Saved data entries:
## start

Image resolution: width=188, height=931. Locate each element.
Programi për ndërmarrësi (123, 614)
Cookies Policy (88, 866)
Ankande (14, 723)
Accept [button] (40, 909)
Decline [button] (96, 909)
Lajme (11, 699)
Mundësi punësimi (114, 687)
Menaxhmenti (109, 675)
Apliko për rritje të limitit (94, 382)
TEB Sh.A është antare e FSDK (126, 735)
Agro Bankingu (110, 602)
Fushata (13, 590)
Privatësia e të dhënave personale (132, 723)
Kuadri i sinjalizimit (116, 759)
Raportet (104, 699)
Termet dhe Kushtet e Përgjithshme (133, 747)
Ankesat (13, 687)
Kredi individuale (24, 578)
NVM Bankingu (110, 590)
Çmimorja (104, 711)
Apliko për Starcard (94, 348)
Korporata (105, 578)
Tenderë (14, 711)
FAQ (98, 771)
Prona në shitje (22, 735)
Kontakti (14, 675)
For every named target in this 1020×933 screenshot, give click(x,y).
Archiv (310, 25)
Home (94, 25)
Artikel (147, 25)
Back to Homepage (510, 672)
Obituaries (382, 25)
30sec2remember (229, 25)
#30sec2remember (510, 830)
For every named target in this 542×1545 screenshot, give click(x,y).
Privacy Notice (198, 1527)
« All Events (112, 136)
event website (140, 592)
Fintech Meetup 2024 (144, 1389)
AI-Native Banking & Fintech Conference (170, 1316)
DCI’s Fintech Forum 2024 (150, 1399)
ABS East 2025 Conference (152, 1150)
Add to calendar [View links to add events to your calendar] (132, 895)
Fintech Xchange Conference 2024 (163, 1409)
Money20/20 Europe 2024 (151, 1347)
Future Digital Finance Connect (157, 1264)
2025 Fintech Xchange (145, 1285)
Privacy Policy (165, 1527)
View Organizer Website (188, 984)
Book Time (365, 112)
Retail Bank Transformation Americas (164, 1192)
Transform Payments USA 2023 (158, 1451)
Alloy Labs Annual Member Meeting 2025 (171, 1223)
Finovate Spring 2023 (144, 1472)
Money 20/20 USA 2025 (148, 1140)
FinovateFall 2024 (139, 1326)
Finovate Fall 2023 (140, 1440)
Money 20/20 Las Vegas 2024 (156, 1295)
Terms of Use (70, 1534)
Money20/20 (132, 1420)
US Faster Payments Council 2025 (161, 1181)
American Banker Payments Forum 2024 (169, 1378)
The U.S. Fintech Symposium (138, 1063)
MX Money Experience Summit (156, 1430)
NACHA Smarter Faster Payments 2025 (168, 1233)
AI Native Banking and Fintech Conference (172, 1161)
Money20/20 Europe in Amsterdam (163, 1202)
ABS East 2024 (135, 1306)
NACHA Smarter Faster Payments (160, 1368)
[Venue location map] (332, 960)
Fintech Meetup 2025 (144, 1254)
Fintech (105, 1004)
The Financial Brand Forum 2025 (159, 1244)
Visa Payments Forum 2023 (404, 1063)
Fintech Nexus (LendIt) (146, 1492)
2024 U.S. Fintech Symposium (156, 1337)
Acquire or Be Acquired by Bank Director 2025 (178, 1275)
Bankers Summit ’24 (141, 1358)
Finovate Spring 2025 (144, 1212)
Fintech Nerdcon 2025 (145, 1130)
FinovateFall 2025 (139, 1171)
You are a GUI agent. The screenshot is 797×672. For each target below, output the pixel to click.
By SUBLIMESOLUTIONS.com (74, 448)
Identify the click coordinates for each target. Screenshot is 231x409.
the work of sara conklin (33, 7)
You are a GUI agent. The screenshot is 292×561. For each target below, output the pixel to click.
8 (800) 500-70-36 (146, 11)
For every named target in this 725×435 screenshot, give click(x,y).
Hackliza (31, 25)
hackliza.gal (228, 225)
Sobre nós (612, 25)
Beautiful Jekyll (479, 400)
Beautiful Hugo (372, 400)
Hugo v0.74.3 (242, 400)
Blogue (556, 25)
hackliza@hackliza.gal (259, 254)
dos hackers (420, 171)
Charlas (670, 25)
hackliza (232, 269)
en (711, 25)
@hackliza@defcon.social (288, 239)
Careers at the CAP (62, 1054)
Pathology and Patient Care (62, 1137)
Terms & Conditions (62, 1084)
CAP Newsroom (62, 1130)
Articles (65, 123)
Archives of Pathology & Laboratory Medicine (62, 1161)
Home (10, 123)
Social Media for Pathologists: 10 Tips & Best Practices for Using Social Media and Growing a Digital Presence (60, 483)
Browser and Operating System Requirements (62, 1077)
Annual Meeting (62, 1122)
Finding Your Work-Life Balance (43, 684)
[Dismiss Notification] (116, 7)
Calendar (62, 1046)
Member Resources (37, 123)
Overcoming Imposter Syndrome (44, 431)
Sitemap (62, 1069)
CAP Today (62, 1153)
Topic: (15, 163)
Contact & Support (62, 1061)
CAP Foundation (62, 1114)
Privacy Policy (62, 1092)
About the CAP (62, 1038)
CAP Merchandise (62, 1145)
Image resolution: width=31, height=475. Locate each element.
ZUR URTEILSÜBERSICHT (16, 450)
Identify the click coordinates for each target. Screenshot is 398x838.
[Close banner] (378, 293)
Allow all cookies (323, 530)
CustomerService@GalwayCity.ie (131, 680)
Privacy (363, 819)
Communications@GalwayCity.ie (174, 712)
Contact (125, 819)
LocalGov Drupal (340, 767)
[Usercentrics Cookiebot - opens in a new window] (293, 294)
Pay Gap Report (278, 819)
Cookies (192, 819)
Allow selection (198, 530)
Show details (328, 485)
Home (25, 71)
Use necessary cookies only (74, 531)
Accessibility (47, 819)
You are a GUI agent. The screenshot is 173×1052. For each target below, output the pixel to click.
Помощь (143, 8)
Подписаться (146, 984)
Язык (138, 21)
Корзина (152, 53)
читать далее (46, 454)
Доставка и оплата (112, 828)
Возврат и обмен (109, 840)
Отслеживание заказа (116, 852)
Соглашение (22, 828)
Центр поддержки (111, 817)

## end

Print every line of the material above, word for word and with nothing changed.

Image resolution: width=188, height=931. Locate each element.
Programi për ndërmarrësi (123, 614)
Cookies Policy (88, 866)
Ankande (14, 723)
Accept [button] (40, 909)
Decline [button] (96, 909)
Lajme (11, 699)
Mundësi punësimi (114, 687)
Menaxhmenti (109, 675)
Apliko për rritje të limitit (94, 382)
TEB Sh.A është antare e FSDK (126, 735)
Agro Bankingu (110, 602)
Fushata (13, 590)
Privatësia e të dhënave personale (132, 723)
Kuadri i sinjalizimit (116, 759)
Raportet (104, 699)
Termet dhe Kushtet e Përgjithshme (133, 747)
Ankesat (13, 687)
Kredi individuale (24, 578)
NVM Bankingu (110, 590)
Çmimorja (104, 711)
Apliko për Starcard (94, 348)
Korporata (105, 578)
Tenderë (14, 711)
FAQ (98, 771)
Prona në shitje (22, 735)
Kontakti (14, 675)
For every named target in this 1020×933 screenshot, give click(x,y).
Archiv (310, 25)
Home (94, 25)
Artikel (147, 25)
Back to Homepage (510, 672)
Obituaries (382, 25)
30sec2remember (229, 25)
#30sec2remember (510, 830)
For every named target in this 542×1545 screenshot, give click(x,y).
Privacy Notice (198, 1527)
« All Events (112, 136)
event website (140, 592)
Fintech Meetup 2024 (144, 1389)
AI-Native Banking & Fintech Conference (170, 1316)
DCI’s Fintech Forum 2024 (150, 1399)
ABS East 2025 Conference (152, 1150)
Add to calendar [View links to add events to your calendar] (132, 895)
Fintech Xchange Conference 2024 (163, 1409)
Money20/20 Europe 2024 (151, 1347)
Future Digital Finance Connect (157, 1264)
2025 Fintech Xchange (145, 1285)
Privacy Policy (165, 1527)
View Organizer Website (188, 984)
Book Time (365, 112)
Retail Bank Transformation Americas (164, 1192)
Transform Payments USA 2023 (158, 1451)
Alloy Labs Annual Member Meeting 2025 (171, 1223)
Finovate Spring 2023 (144, 1472)
Money 20/20 USA 2025 (148, 1140)
FinovateFall 2024 (139, 1326)
Finovate Fall 2023 (140, 1440)
Money 20/20 Las Vegas 2024 (156, 1295)
Terms of Use (70, 1534)
Money20/20 (132, 1420)
US Faster Payments Council 2025 (161, 1181)
American Banker Payments Forum 2024 (169, 1378)
The U.S. Fintech Symposium (138, 1063)
MX Money Experience Summit (156, 1430)
NACHA Smarter Faster Payments 2025 (168, 1233)
AI Native Banking and Fintech Conference (172, 1161)
Money20/20 Europe in Amsterdam (163, 1202)
ABS East 2024 (135, 1306)
NACHA Smarter Faster Payments (160, 1368)
[Venue location map] (332, 960)
Fintech Meetup 2025 (144, 1254)
Fintech (105, 1004)
The Financial Brand Forum 2025 (159, 1244)
Visa Payments Forum 2023 (404, 1063)
Fintech Nexus (LendIt) (146, 1492)
2024 U.S. Fintech Symposium (156, 1337)
Acquire or Be Acquired by Bank Director 2025 (178, 1275)
Bankers Summit ’24 (141, 1358)
Finovate Spring 2025 (144, 1212)
Fintech Nerdcon 2025 (145, 1130)
FinovateFall 2025 (139, 1171)
You are a GUI agent. The screenshot is 797×672. For each target below, output the pixel to click.
By SUBLIMESOLUTIONS.com (74, 448)
Identify the click coordinates for each target. Screenshot is 231x409.
the work of sara conklin (33, 7)
You are a GUI agent. The screenshot is 292×561. For each target below, output the pixel to click.
8 (800) 500-70-36 (146, 11)
For every named target in this 725×435 screenshot, give click(x,y).
Hackliza (31, 25)
hackliza.gal (228, 225)
Sobre nós (612, 25)
Beautiful Jekyll (479, 400)
Beautiful Hugo (372, 400)
Hugo v0.74.3 (242, 400)
Blogue (556, 25)
hackliza@hackliza.gal (259, 254)
dos hackers (420, 171)
Charlas (670, 25)
hackliza (232, 269)
en (711, 25)
@hackliza@defcon.social (288, 239)
Careers at the CAP (62, 1054)
Pathology and Patient Care (62, 1137)
Terms & Conditions (62, 1084)
CAP Newsroom (62, 1130)
Articles (65, 123)
Archives of Pathology & Laboratory Medicine (62, 1161)
Home (10, 123)
Social Media for Pathologists: 10 Tips & Best Practices for Using Social Media and Growing a Digital Presence (60, 483)
Browser and Operating System Requirements (62, 1077)
Annual Meeting (62, 1122)
Finding Your Work-Life Balance (43, 684)
[Dismiss Notification] (116, 7)
Calendar (62, 1046)
Member Resources (37, 123)
Overcoming Imposter Syndrome (44, 431)
Sitemap (62, 1069)
CAP Today (62, 1153)
Topic: (15, 163)
Contact & Support (62, 1061)
CAP Foundation (62, 1114)
Privacy Policy (62, 1092)
About the CAP (62, 1038)
CAP Merchandise (62, 1145)
Image resolution: width=31, height=475. Locate each element.
ZUR URTEILSÜBERSICHT (16, 450)
Identify the click coordinates for each target. Screenshot is 398x838.
[Close banner] (378, 293)
Allow all cookies (323, 530)
CustomerService@GalwayCity.ie (131, 680)
Privacy (363, 819)
Communications@GalwayCity.ie (174, 712)
Contact (125, 819)
LocalGov Drupal (340, 767)
[Usercentrics Cookiebot - opens in a new window] (293, 294)
Pay Gap Report (278, 819)
Cookies (192, 819)
Allow selection (198, 530)
Show details (328, 485)
Home (25, 71)
Use necessary cookies only (74, 531)
Accessibility (47, 819)
You are a GUI agent. The screenshot is 173×1052. For each target below, output the pixel to click.
Помощь (143, 8)
Подписаться (146, 984)
Язык (138, 21)
Корзина (152, 53)
читать далее (46, 454)
Доставка и оплата (112, 828)
Возврат и обмен (109, 840)
Отслеживание заказа (116, 852)
Соглашение (22, 828)
Центр поддержки (111, 817)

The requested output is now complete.